§ Task to complete
Everything in the listing must be repeated word for word.

§ Recorded data
========================
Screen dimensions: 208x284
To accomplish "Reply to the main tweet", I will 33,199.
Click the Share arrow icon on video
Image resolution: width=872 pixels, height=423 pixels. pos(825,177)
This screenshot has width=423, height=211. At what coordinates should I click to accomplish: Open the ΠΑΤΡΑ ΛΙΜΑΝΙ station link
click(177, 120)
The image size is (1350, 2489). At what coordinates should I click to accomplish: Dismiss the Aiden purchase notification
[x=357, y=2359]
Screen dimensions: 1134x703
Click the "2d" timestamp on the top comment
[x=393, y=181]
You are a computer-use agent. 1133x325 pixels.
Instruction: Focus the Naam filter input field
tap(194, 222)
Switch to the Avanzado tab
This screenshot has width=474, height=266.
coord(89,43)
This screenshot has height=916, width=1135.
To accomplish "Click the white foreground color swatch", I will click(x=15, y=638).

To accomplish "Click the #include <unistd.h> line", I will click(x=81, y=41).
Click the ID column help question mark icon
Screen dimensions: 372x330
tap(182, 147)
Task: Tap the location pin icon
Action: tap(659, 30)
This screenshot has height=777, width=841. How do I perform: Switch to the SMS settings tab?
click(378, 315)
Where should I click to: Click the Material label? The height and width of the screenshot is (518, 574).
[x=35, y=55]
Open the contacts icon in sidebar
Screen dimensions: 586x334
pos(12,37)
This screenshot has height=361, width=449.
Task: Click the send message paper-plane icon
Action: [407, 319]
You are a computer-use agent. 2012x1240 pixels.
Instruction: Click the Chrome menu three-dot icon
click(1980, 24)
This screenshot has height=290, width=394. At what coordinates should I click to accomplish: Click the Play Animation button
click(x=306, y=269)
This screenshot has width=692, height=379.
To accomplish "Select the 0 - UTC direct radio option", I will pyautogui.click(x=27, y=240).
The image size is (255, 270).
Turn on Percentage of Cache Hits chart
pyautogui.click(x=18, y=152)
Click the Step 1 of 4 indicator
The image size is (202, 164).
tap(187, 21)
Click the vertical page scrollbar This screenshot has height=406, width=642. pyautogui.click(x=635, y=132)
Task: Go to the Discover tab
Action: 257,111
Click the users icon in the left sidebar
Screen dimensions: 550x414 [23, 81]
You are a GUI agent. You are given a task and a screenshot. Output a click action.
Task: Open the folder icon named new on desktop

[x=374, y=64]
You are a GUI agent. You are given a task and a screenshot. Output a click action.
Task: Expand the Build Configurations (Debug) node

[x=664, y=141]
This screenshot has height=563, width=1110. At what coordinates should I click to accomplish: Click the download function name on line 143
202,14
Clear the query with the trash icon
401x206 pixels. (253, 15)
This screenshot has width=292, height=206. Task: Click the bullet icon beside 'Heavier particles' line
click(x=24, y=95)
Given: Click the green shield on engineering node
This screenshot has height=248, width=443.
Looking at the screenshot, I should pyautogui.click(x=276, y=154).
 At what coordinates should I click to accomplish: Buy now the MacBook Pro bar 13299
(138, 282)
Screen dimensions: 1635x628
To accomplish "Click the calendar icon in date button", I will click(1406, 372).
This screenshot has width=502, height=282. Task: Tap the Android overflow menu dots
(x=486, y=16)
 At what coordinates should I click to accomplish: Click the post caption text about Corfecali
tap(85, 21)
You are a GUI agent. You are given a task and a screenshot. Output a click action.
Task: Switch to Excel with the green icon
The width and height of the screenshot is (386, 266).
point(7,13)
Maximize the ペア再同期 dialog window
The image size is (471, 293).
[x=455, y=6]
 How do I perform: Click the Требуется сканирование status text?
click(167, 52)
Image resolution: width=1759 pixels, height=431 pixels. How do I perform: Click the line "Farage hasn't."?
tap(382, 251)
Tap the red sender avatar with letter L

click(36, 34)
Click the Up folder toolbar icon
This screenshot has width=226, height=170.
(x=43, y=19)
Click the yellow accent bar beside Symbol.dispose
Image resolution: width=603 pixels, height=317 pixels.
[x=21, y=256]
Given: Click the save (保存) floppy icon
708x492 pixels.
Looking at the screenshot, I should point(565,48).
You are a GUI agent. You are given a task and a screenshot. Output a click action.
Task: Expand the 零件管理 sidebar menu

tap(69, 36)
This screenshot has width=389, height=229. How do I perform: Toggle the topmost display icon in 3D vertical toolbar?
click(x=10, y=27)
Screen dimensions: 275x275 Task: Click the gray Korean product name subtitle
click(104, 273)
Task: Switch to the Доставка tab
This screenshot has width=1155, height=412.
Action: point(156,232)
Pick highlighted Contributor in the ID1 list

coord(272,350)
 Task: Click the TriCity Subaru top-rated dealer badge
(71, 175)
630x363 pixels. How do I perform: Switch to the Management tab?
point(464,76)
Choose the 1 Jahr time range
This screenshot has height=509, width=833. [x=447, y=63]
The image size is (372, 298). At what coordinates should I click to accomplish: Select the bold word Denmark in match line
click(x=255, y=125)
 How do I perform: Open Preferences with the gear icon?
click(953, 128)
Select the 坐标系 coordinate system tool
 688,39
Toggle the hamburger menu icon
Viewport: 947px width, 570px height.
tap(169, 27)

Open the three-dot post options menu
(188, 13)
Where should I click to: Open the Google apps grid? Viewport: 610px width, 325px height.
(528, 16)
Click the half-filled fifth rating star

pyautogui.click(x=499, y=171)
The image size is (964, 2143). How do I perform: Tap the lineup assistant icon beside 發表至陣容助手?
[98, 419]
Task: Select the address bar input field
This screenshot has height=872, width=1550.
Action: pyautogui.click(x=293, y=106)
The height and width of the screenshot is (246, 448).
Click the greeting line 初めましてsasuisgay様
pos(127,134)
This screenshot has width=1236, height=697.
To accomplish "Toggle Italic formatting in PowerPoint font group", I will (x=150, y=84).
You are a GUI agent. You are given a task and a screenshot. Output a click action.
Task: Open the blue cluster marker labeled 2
========================
§ Task answer
Screen dimensions: 208x284
To accomplish "Reply to the main tweet", I will 33,199.
Click the Share arrow icon on video
Image resolution: width=872 pixels, height=423 pixels. pos(825,177)
This screenshot has width=423, height=211. At what coordinates should I click to accomplish: Open the ΠΑΤΡΑ ΛΙΜΑΝΙ station link
click(177, 120)
The image size is (1350, 2489). At what coordinates should I click to accomplish: Dismiss the Aiden purchase notification
[x=357, y=2359]
Screen dimensions: 1134x703
Click the "2d" timestamp on the top comment
[x=393, y=181]
You are a computer-use agent. 1133x325 pixels.
Instruction: Focus the Naam filter input field
tap(194, 222)
Switch to the Avanzado tab
This screenshot has width=474, height=266.
coord(89,43)
This screenshot has height=916, width=1135.
To accomplish "Click the white foreground color swatch", I will click(x=15, y=638).

To accomplish "Click the #include <unistd.h> line", I will click(x=81, y=41).
Click the ID column help question mark icon
Screen dimensions: 372x330
tap(182, 147)
Task: Tap the location pin icon
Action: tap(659, 30)
This screenshot has height=777, width=841. How do I perform: Switch to the SMS settings tab?
click(378, 315)
Where should I click to: Click the Material label? The height and width of the screenshot is (518, 574).
[x=35, y=55]
Open the contacts icon in sidebar
Screen dimensions: 586x334
pos(12,37)
This screenshot has height=361, width=449.
Task: Click the send message paper-plane icon
Action: [407, 319]
You are a computer-use agent. 2012x1240 pixels.
Instruction: Click the Chrome menu three-dot icon
click(1980, 24)
This screenshot has height=290, width=394. At what coordinates should I click to accomplish: Click the Play Animation button
click(x=306, y=269)
This screenshot has width=692, height=379.
To accomplish "Select the 0 - UTC direct radio option", I will pyautogui.click(x=27, y=240).
The image size is (255, 270).
Turn on Percentage of Cache Hits chart
pyautogui.click(x=18, y=152)
Click the Step 1 of 4 indicator
The image size is (202, 164).
tap(187, 21)
Click the vertical page scrollbar This screenshot has height=406, width=642. pyautogui.click(x=635, y=132)
Task: Go to the Discover tab
Action: 257,111
Click the users icon in the left sidebar
Screen dimensions: 550x414 [23, 81]
You are a GUI agent. You are given a task and a screenshot. Output a click action.
Task: Open the folder icon named new on desktop

[x=374, y=64]
You are a GUI agent. You are given a task and a screenshot. Output a click action.
Task: Expand the Build Configurations (Debug) node

[x=664, y=141]
This screenshot has height=563, width=1110. At what coordinates should I click to accomplish: Click the download function name on line 143
202,14
Clear the query with the trash icon
401x206 pixels. (253, 15)
This screenshot has width=292, height=206. Task: Click the bullet icon beside 'Heavier particles' line
click(x=24, y=95)
Given: Click the green shield on engineering node
This screenshot has height=248, width=443.
Looking at the screenshot, I should pyautogui.click(x=276, y=154).
 At what coordinates should I click to accomplish: Buy now the MacBook Pro bar 13299
(138, 282)
Screen dimensions: 1635x628
To accomplish "Click the calendar icon in date button", I will click(1406, 372).
This screenshot has width=502, height=282. Task: Tap the Android overflow menu dots
(x=486, y=16)
 At what coordinates should I click to accomplish: Click the post caption text about Corfecali
tap(85, 21)
You are a GUI agent. You are given a task and a screenshot. Output a click action.
Task: Switch to Excel with the green icon
The width and height of the screenshot is (386, 266).
point(7,13)
Maximize the ペア再同期 dialog window
The image size is (471, 293).
[x=455, y=6]
 How do I perform: Click the Требуется сканирование status text?
click(167, 52)
Image resolution: width=1759 pixels, height=431 pixels. How do I perform: Click the line "Farage hasn't."?
tap(382, 251)
Tap the red sender avatar with letter L

click(36, 34)
Click the Up folder toolbar icon
This screenshot has width=226, height=170.
(x=43, y=19)
Click the yellow accent bar beside Symbol.dispose
Image resolution: width=603 pixels, height=317 pixels.
[x=21, y=256]
Given: Click the save (保存) floppy icon
708x492 pixels.
Looking at the screenshot, I should point(565,48).
You are a GUI agent. You are given a task and a screenshot. Output a click action.
Task: Expand the 零件管理 sidebar menu

tap(69, 36)
This screenshot has width=389, height=229. How do I perform: Toggle the topmost display icon in 3D vertical toolbar?
click(x=10, y=27)
Screen dimensions: 275x275 Task: Click the gray Korean product name subtitle
click(104, 273)
Task: Switch to the Доставка tab
This screenshot has width=1155, height=412.
Action: point(156,232)
Pick highlighted Contributor in the ID1 list

coord(272,350)
 Task: Click the TriCity Subaru top-rated dealer badge
(71, 175)
630x363 pixels. How do I perform: Switch to the Management tab?
point(464,76)
Choose the 1 Jahr time range
This screenshot has height=509, width=833. [x=447, y=63]
The image size is (372, 298). At what coordinates should I click to accomplish: Select the bold word Denmark in match line
click(x=255, y=125)
 How do I perform: Open Preferences with the gear icon?
click(953, 128)
Select the 坐标系 coordinate system tool
 688,39
Toggle the hamburger menu icon
Viewport: 947px width, 570px height.
tap(169, 27)

Open the three-dot post options menu
(188, 13)
Where should I click to: Open the Google apps grid? Viewport: 610px width, 325px height.
(528, 16)
Click the half-filled fifth rating star

pyautogui.click(x=499, y=171)
The image size is (964, 2143). How do I perform: Tap the lineup assistant icon beside 發表至陣容助手?
[98, 419]
Task: Select the address bar input field
This screenshot has height=872, width=1550.
Action: pyautogui.click(x=293, y=106)
The height and width of the screenshot is (246, 448).
Click the greeting line 初めましてsasuisgay様
pos(127,134)
This screenshot has width=1236, height=697.
To accomplish "Toggle Italic formatting in PowerPoint font group", I will (x=150, y=84).
You are a GUI agent. You are given a task and a screenshot. Output a click action.
Task: Open the blue cluster marker labeled 2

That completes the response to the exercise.